При изучении ЦД § 31.3 становится ясно: у Барта слава есть один акт Божий, который состоит из двух моментов (или сцен) – славы и прославления[290].

Согласно Барту, слава, первый из этих двух моментов, есть манифестация (или излучение вовне) всего божественного Бытия, исполненного божественного совершенства. По словам Барта: «Это самооткрывающаяся полнота всех божественных совершенств … возникающая, самовыражающаяся, самопроявляющаяся реальность всего, что есть Бог»[291]. Барт полагает, что такое проявление (или «экстасис») Бытия, благодаря Духу Святому, «непреодолимо» или «действенно»: оно создает или пробуждает второй момент, момент отклика, прославления[292].

По мнению Барта, прославление состоит их трех основных элементов. В первую очередь оно включает рецепцию божественной славы, то есть знание о Боге, открывающем себя, и общение с Ним[293]. Более важны для нашего анализа два других элемента. Согласно Барту, прославление также включает акт свидетельства реципиентом[294]. Славные manifestata порождают в сердце человека такую благодарность, что в ответ он решает сообразовать с Богом, открытым в славе, всю свою жизнь без остатка. В результате все существо человека «принимает форму соответствия»: становится «образом», «картиной» или «эхо» Бытия Божия.
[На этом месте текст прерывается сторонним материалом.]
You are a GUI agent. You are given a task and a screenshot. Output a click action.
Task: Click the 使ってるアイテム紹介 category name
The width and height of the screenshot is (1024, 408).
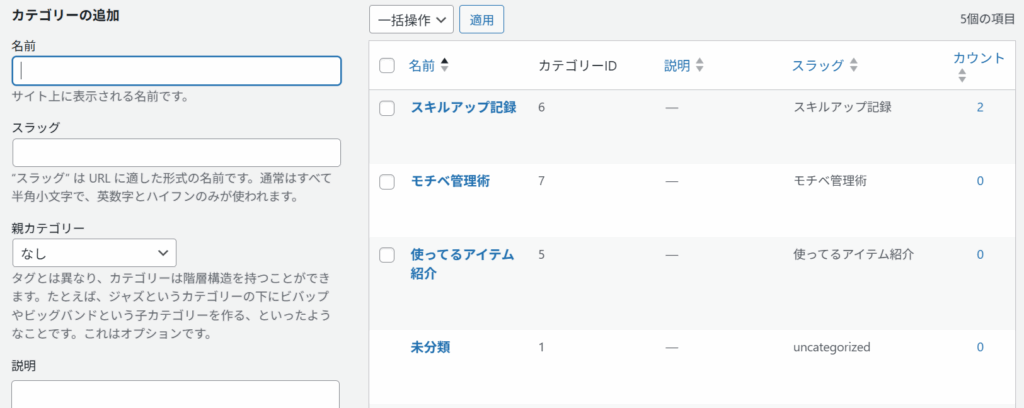[x=462, y=264]
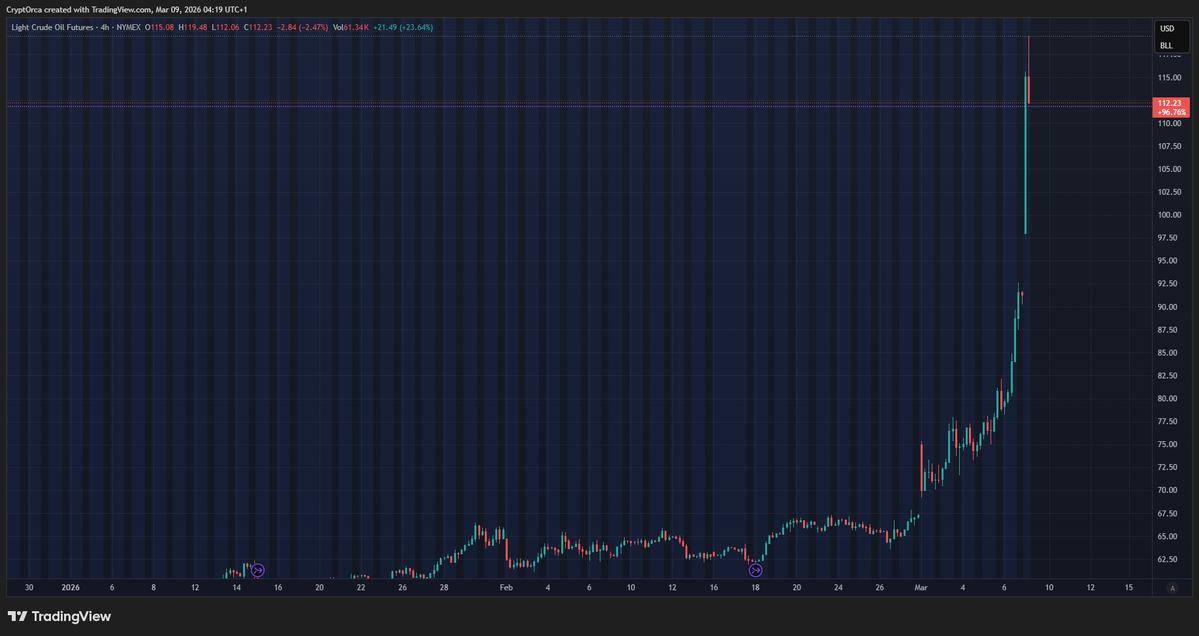
Task: Click the 100.00 level on the price scale
Action: click(x=1168, y=214)
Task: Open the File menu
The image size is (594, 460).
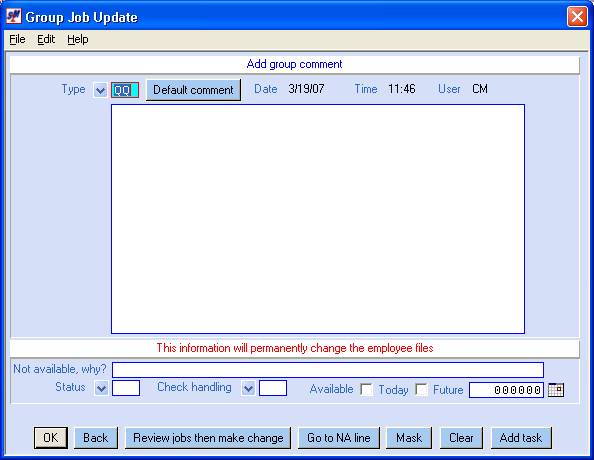Action: 17,39
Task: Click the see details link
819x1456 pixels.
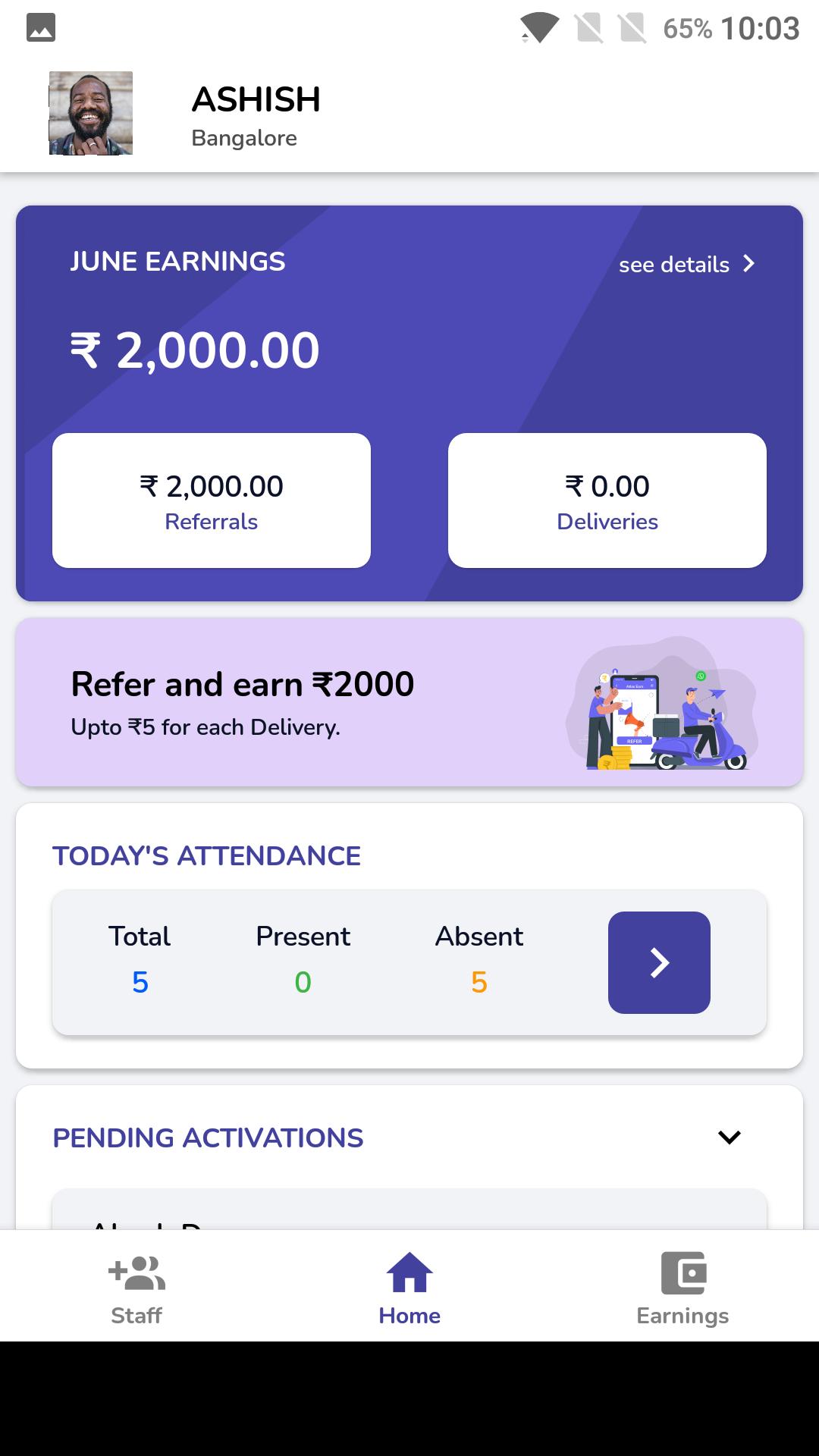Action: tap(673, 265)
И третье: прославление включает «участие» в божественной славе[295]. По словам Барта, «то, что делает тварь … имеет характер …участия в Его Бытии». Поскольку божественная слава сама создает и пробуждает прославление со стороны реципиента, свидетельство последнего становится частью божественного акта славы. Следовательно, Бог действует «в нем и через него».

Подведем итоги. У Барта слава и прославление – разные моменты. Однако они сходны. Прославление есть подобие божественной славы и сопричастность ей. Хотя Барт не говорит этого напрямую, все же ясно, что это моменты аналогичные. Таким образом, в ЦД § 31.3 мы имеем analogia gloria.